Bethany Jurs

About Bethany Jurs’ Work

For Bethany Jurs, psychology and neuroscience offer a way of understanding both the individual and the larger systems that shape human behavior.

“I want students to see how this impacts them on the individual level,” she says, “but also how they can extrapolate it to the larger societal level.” In her courses, scientific concepts become a lens that connects personal experience with broader social questions.

Her classroom reflects that approach.

“It’s unscripted. It’s engaging. My goal is that students walk away thinking, ‘I never thought about it like that before.’”

Jurs creates those moments by placing students within the work itself. They design experiments, collect data, and pursue questions that emerge in real time.

“I’m a big proponent of not just talking about a study,” she says, “but actually getting in there. Let’s do it.”

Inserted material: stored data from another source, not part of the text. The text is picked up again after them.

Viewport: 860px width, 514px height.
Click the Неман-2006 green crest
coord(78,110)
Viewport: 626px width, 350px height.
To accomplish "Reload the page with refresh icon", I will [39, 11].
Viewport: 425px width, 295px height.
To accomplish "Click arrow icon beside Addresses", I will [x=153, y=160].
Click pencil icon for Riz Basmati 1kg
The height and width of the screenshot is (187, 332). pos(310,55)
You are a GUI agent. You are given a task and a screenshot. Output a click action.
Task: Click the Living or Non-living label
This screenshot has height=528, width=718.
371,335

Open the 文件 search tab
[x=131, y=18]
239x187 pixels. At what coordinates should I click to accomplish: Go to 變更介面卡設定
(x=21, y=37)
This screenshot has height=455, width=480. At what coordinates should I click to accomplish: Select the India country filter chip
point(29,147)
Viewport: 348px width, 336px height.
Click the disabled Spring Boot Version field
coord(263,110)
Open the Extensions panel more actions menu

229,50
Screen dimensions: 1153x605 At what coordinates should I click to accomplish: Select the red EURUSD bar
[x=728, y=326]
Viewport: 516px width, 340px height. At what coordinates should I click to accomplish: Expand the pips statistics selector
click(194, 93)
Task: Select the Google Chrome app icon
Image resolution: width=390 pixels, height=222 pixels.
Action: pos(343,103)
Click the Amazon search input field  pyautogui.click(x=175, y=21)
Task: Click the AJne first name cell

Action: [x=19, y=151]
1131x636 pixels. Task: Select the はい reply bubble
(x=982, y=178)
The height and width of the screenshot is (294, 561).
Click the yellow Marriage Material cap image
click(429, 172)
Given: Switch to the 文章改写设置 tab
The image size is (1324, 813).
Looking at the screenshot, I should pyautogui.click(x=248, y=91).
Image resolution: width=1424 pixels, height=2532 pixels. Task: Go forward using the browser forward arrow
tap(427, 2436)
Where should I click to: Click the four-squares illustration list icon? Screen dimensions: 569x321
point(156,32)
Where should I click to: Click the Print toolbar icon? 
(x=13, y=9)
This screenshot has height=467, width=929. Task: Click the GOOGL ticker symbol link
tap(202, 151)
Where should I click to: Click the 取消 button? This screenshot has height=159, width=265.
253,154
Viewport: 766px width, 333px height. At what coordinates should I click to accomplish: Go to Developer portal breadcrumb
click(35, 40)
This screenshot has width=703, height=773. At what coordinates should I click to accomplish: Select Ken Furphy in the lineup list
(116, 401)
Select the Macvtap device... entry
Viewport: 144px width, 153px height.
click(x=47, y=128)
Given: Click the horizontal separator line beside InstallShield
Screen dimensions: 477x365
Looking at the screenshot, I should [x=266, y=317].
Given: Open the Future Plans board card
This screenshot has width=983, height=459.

In that process, students begin to see their own ideas differently.

“The types of questions students ask are just as valid as the questions any scientist asks.”

They are not simply learning about the field. They are participating in it.

That perspective is grounded in the interdisciplinary structure of neuroscience at Transylvania, where psychology, biology, and computer science intersect. Students are asked to think across those boundaries, to analyze, question, and communicate complex ideas with clarity.

Just as central is the mentorship that shapes their experience. Having studied at a large university, Jurs understands the difference between being present and being known.

“The amount of attention and connection you get from being a known person to your professor is something that is irreplaceable,” she says. “You are somebody who that professor is mentoring.”

For Jurs, that sustained engagement defines teaching excellence, not only what students learn, but how they come to see themselves: as thinkers, as contributors, and as participants in a larger intellectual community.